Summer was back in Zurich, and the Liip Arena helped to keep the temperatures cool while hosting the second Symfony user group Zurich event.
Appetizers and drinks were ready at the opening, and we served ice cream at the end of the presentations.
Attendance was good despite the summer holidays. More than 20 people listened to Pablo introduce "Automating PHP Code Style with Gitlab CI and ECS-Fixer", and Adam tell us about their journey as a PHP core developer with "How I started contributing to php-src"
Automating PHP Code Style with Gitlab CI and ECS-Fixer
Pablo introduced the pipelines their team implemented on top of GitLab to run ECS-Fixer and have the standard coding-styles directly corrected and committed to the developer's branch.
Their code-base spans multiple files and thousands of lines of code, and finding a way to have all developers use the same way to run the coding styles was a hard challenge.
They abandoned the Git hooks approach, together with the IDE Auto-Formatting options and local setups.
Their final solution was a GitLab CI pipeline step where ECS-Fixer is running on each merge request. The pipeline not only fixes the code to apply to the standards but also commits the changed files and pushes them to the current branch, triggering the CI again to validate if any of the changes broke anything.
Their developer experience improved a lot, and each developer can get the automated fix directly in their GIT branch.
Their "fixing" process spans over 75 ECS-Fixer rules and includes fixes not just for their PHP code base, but also for their Twig templates (thanks to Twig-CS-Fixer) and JS files (with ESLint) in their pipelines.
Pablo's presentation triggered multiple questions and discussions, with interesting proposals and people sharing their experiences with CI pipelines and PHP coding style fixers.
Some takeaways:
- Start small, and iterate by adding more rules from the CS fixer sets.
- How do you decide which set of rules to use? Pablo applied a "benevolent-dictator" strategy, according to the GIT commits on the rules of their project.
How I started contributing to php-src
Adam presented how they got into contributing to the main source code of the PHP language.
After introducing the PHP process of proposing and handing in a change in the language via the PHP internals mailing list discussions, Adam presented their first contribution to the PHP-src code base.
Their quest started with checking the PHP round()
function's documentation, where the most-voted comment was asking to provide a few more rounding modes.
Adam accepted the challenge and, armed with an "it should not be that hard" badge, started the implementation journey by:
- proposing the language change to the PHP language maintainers via an RFC;
- handling the voting and comment rounds on the RCF;
- finally implementing the new rounding modes!
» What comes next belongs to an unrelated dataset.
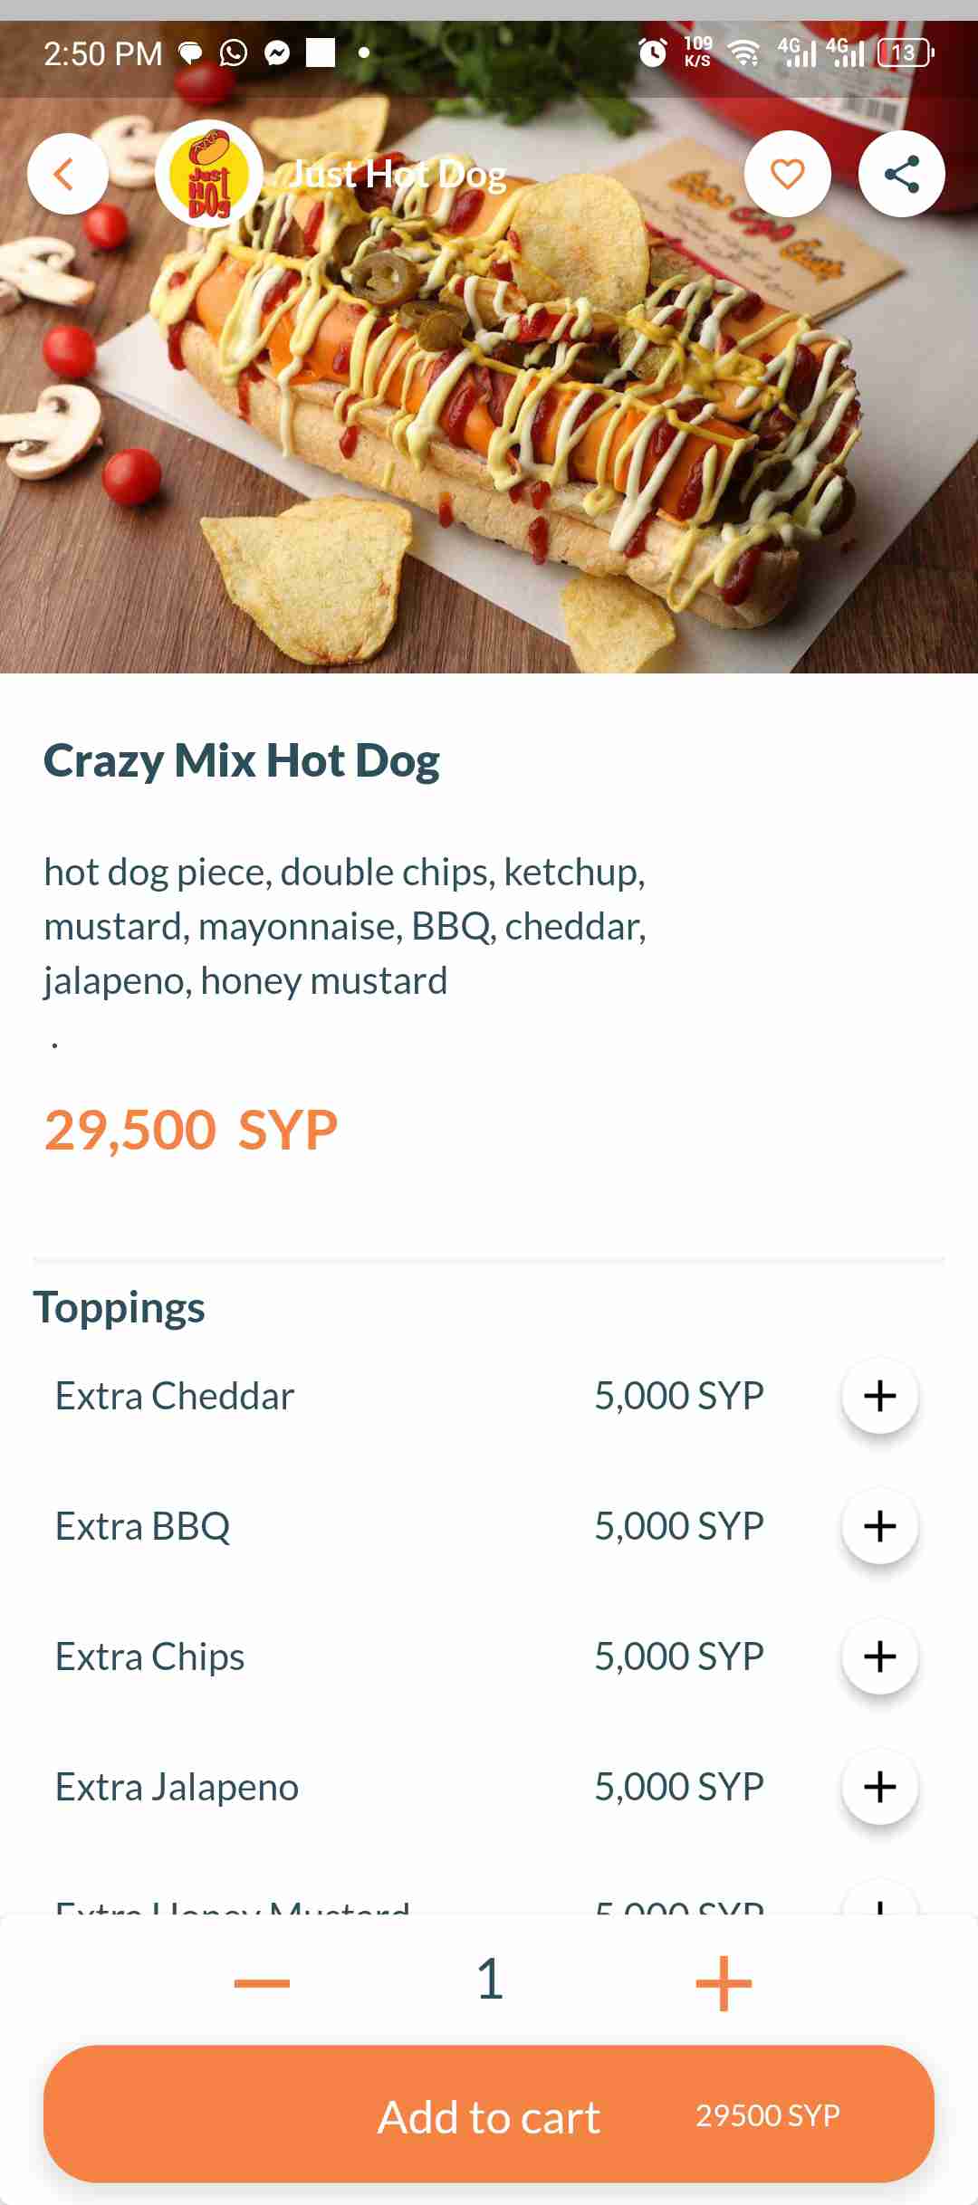Tap the back arrow button
The width and height of the screenshot is (978, 2205).
click(67, 174)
The code changes will be included in the next PHP v8.4 release.
Adam presented more ways to contribute to the PHP language such as fixing bugs, testing new features, or working on the documentation and its translations.
What's next?
More interesting discussions happened after the two presentations mentioned above, with more ideas for new talks being proposed!
The presentations of this event are available online in our GitHub repository, while new topics for the next events can be added to the repository's discussions page!
Looking forward to the next event with new talks and chats about PHP, Symfony, and all the surrounding applications!
See you there!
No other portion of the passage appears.